TRY IT ▸
Please return the records below exactly as they stand, with the pictures removed.

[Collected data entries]

════════

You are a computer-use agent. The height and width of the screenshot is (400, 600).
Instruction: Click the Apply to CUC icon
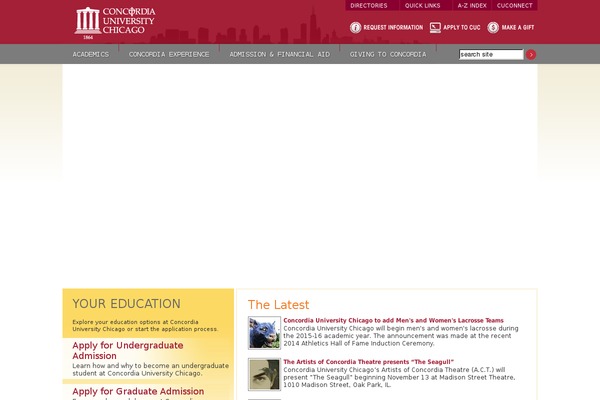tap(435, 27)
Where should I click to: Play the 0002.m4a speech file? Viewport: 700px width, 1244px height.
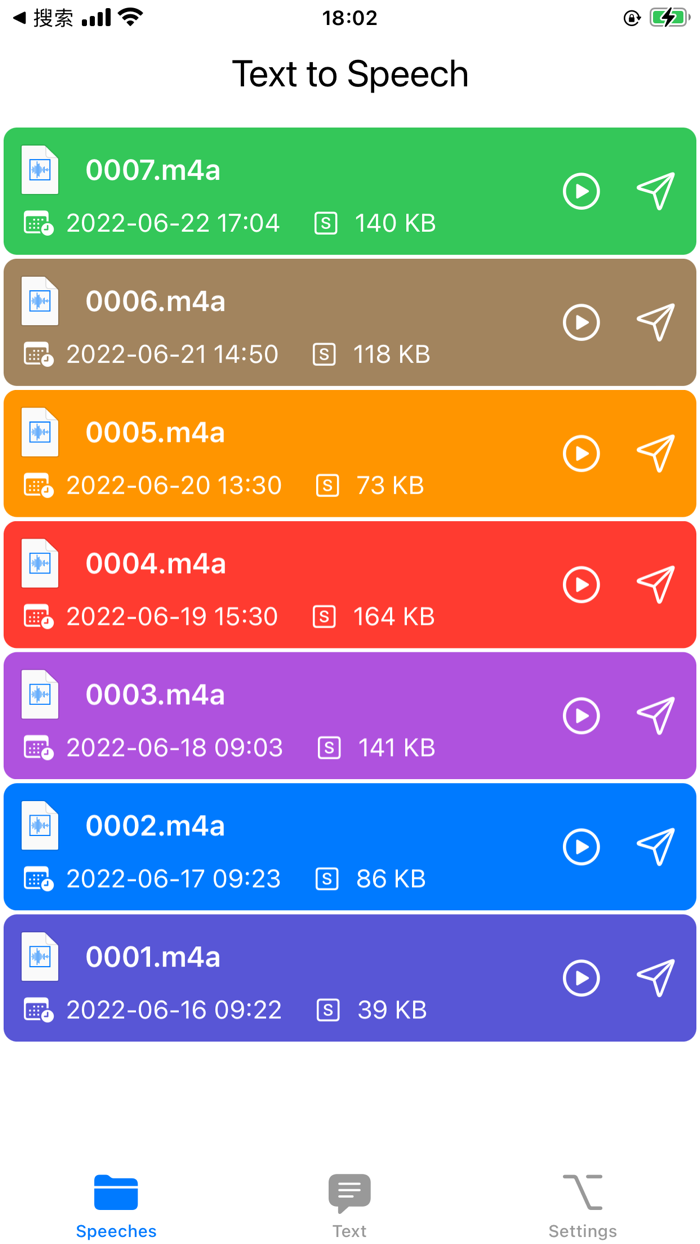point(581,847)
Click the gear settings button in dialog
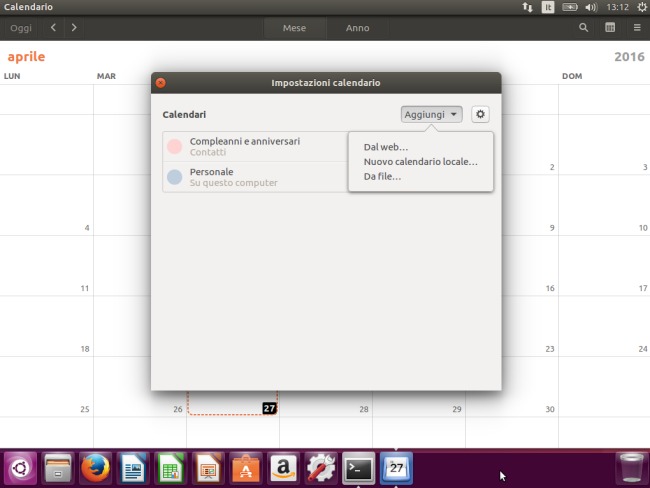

════════

ANSWER BOX ▸
You are a computer-use agent. The height and width of the screenshot is (400, 600).
Instruction: Click the Apply to CUC icon
tap(435, 27)
Where should I click to: Play the 0002.m4a speech file? Viewport: 700px width, 1244px height.
point(581,847)
Click the gear settings button in dialog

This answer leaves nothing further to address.